Bronfragment:
============================================================
Een derde bron van informatie is de Reeks Nederlandse Dialectatlassen (RND) die 135 zinnen afvraagt plus een aantal werkwoordsvormen. Voorbeelden van zinnen waarin ә-naklank te vinden is zijn o.a. zin 30 ‘Ik kan toch niet komen eer ik gereed ben!’, zin 79: ‘Ik geloof er geen woord van’, zin 84: ‘hij schreeuwde luid’, zin 100 ‘Die botermelk is dun en zuur’, zin 121 ‘Het water kookt al’, zin 123: ‘Mayonaise maken ze met de dooier van een ei’, zin 125 ‘De pastoor heeft goede wijn’ en zin 136 ‘Deed hij het maar!’. Ter illustratie geef ik de zes zinnen met naklank uit de enquête uit Echt (voor het leesgemak heb ik de fonetische weergave uit de RND vervangen door de Veldekespelling – met uitzondering van de finale -ә):

6 De tömmermanә haef ’ne splinter in z’ne vinger.
============================================================
Uittreksel vermeldingen:
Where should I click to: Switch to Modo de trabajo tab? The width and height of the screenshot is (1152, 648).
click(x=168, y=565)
============================================================
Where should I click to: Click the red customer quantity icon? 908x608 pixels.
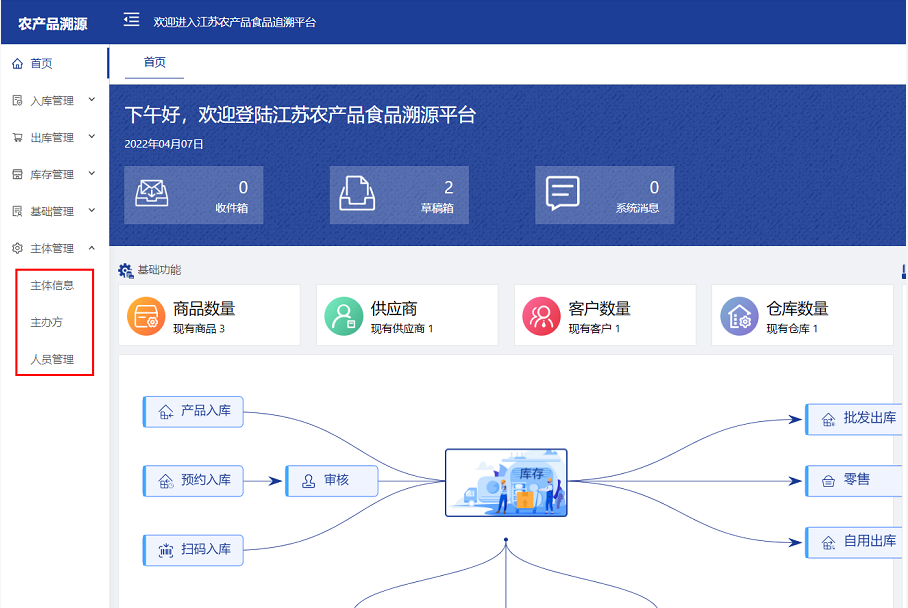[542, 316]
============================================================
Opdracht 1: Geef het bronfragment opnieuw weer, beginnend bij "Een derde bron" en doorlopend tot en met "in z’ne vinger.", met "enquête" overal vervangen door "vragenlijst".
Opdracht 2:
Beantwoord deze vragen over het bronfragment:
(a) Hoeveel zinnen vraagt de RND af?
(b) Door welke spelling is de fonetische weergave uit de RND vervangen?
(c) Uit welke plaats komt de enquête met de zes zinnen met naklank?
De vermeldingen komen uit een andere bron dan het bronfragment.

Uitgewerkt antwoord 1:
Een derde bron van informatie is de Reeks Nederlandse Dialectatlassen (RND) die 135 zinnen afvraagt plus een aantal werkwoordsvormen. Voorbeelden van zinnen waarin ә-naklank te vinden is zijn o.a. zin 30 ‘Ik kan toch niet komen eer ik gereed ben!’, zin 79: ‘Ik geloof er geen woord van’, zin 84: ‘hij schreeuwde luid’, zin 100 ‘Die botermelk is dun en zuur’, zin 121 ‘Het water kookt al’, zin 123: ‘Mayonaise maken ze met de dooier van een ei’, zin 125 ‘De pastoor heeft goede wijn’ en zin 136 ‘Deed hij het maar!’. Ter illustratie geef ik de zes zinnen met naklank uit de vragenlijst uit Echt (voor het leesgemak heb ik de fonetische weergave uit de RND vervangen door de Veldekespelling – met uitzondering van de finale -ә):

6 De tömmermanә haef ’ne splinter in z’ne vinger.

Uitgewerkt antwoord 2:
(a) 135 zinnen, plus een aantal werkwoordsvormen.
(b) Door de Veldekespelling, met uitzondering van de finale -ә.
(c) Uit Echt.